** Begin Data to use **
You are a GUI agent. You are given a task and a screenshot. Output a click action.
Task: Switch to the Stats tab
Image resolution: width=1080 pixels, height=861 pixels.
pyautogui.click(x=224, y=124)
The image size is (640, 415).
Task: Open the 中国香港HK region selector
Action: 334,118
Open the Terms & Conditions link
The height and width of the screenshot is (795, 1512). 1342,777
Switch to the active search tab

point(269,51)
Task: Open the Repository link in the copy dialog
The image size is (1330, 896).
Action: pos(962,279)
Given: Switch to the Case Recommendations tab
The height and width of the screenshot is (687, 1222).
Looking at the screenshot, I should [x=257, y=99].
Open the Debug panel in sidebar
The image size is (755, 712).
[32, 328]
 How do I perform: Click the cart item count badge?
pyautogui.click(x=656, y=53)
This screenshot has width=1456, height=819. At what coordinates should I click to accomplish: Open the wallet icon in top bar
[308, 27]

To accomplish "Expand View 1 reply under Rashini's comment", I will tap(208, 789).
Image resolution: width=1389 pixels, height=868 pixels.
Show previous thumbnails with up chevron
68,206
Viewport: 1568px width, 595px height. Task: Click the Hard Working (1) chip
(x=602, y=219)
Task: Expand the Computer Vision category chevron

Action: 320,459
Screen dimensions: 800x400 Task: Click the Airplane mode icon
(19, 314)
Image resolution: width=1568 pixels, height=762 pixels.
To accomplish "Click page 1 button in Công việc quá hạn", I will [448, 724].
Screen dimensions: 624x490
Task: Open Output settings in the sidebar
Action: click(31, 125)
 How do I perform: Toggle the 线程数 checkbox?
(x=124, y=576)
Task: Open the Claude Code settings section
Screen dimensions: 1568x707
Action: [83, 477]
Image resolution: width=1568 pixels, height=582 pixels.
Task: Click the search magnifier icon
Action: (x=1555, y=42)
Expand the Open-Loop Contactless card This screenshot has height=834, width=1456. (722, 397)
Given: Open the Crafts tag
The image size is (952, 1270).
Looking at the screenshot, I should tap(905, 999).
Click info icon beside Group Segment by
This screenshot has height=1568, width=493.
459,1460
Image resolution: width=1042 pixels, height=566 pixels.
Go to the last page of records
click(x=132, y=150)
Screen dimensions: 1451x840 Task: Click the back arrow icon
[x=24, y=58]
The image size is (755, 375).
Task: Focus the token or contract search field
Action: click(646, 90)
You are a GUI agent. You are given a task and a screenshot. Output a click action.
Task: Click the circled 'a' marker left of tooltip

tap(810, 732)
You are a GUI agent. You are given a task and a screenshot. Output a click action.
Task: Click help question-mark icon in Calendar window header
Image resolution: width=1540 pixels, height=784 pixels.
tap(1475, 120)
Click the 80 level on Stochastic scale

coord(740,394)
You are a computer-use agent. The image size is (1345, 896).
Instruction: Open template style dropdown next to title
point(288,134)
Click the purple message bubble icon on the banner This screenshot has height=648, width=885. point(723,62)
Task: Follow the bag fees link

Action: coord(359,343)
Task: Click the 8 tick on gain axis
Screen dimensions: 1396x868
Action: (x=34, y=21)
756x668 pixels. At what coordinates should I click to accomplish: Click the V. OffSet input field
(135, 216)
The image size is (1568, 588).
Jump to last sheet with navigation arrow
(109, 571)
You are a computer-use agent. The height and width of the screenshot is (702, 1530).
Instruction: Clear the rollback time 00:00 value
** End Data to use **
Requirements -
Rewrite all of the lines above, changing "Instruction" to "Goal" wherever it appears and leaving everything else untouched.

Task response -
You are a GUI agent. You are given a task and a screenshot. Output a click action.
Task: Switch to the Stats tab
Image resolution: width=1080 pixels, height=861 pixels.
pyautogui.click(x=224, y=124)
The image size is (640, 415).
Task: Open the 中国香港HK region selector
Action: 334,118
Open the Terms & Conditions link
The height and width of the screenshot is (795, 1512). 1342,777
Switch to the active search tab

point(269,51)
Task: Open the Repository link in the copy dialog
The image size is (1330, 896).
Action: pos(962,279)
Given: Switch to the Case Recommendations tab
The height and width of the screenshot is (687, 1222).
Looking at the screenshot, I should [x=257, y=99].
Open the Debug panel in sidebar
The image size is (755, 712).
[32, 328]
 How do I perform: Click the cart item count badge?
pyautogui.click(x=656, y=53)
This screenshot has width=1456, height=819. At what coordinates should I click to accomplish: Open the wallet icon in top bar
[308, 27]

To accomplish "Expand View 1 reply under Rashini's comment", I will tap(208, 789).
Image resolution: width=1389 pixels, height=868 pixels.
Show previous thumbnails with up chevron
68,206
Viewport: 1568px width, 595px height. Task: Click the Hard Working (1) chip
(x=602, y=219)
Task: Expand the Computer Vision category chevron

Action: 320,459
Screen dimensions: 800x400 Task: Click the Airplane mode icon
(19, 314)
Image resolution: width=1568 pixels, height=762 pixels.
To accomplish "Click page 1 button in Công việc quá hạn", I will [448, 724].
Screen dimensions: 624x490
Task: Open Output settings in the sidebar
Action: click(31, 125)
 How do I perform: Toggle the 线程数 checkbox?
(x=124, y=576)
Task: Open the Claude Code settings section
Screen dimensions: 1568x707
Action: [83, 477]
Image resolution: width=1568 pixels, height=582 pixels.
Task: Click the search magnifier icon
Action: (x=1555, y=42)
Expand the Open-Loop Contactless card This screenshot has height=834, width=1456. (722, 397)
Given: Open the Crafts tag
The image size is (952, 1270).
Looking at the screenshot, I should tap(905, 999).
Click info icon beside Group Segment by
This screenshot has height=1568, width=493.
459,1460
Image resolution: width=1042 pixels, height=566 pixels.
Go to the last page of records
click(x=132, y=150)
Screen dimensions: 1451x840 Task: Click the back arrow icon
[x=24, y=58]
The image size is (755, 375).
Task: Focus the token or contract search field
Action: click(646, 90)
You are a GUI agent. You are given a task and a screenshot. Output a click action.
Task: Click the circled 'a' marker left of tooltip

tap(810, 732)
You are a GUI agent. You are given a task and a screenshot. Output a click action.
Task: Click help question-mark icon in Calendar window header
Image resolution: width=1540 pixels, height=784 pixels.
tap(1475, 120)
Click the 80 level on Stochastic scale

coord(740,394)
You are a computer-use agent. The image size is (1345, 896).
Goal: Open template style dropdown next to title
point(288,134)
Click the purple message bubble icon on the banner This screenshot has height=648, width=885. point(723,62)
Task: Follow the bag fees link

Action: coord(359,343)
Task: Click the 8 tick on gain axis
Screen dimensions: 1396x868
Action: (x=34, y=21)
756x668 pixels. At what coordinates should I click to accomplish: Click the V. OffSet input field
(135, 216)
The image size is (1568, 588).
Jump to last sheet with navigation arrow
(109, 571)
You are a computer-use agent. The height and width of the screenshot is (702, 1530).
Goal: Clear the rollback time 00:00 value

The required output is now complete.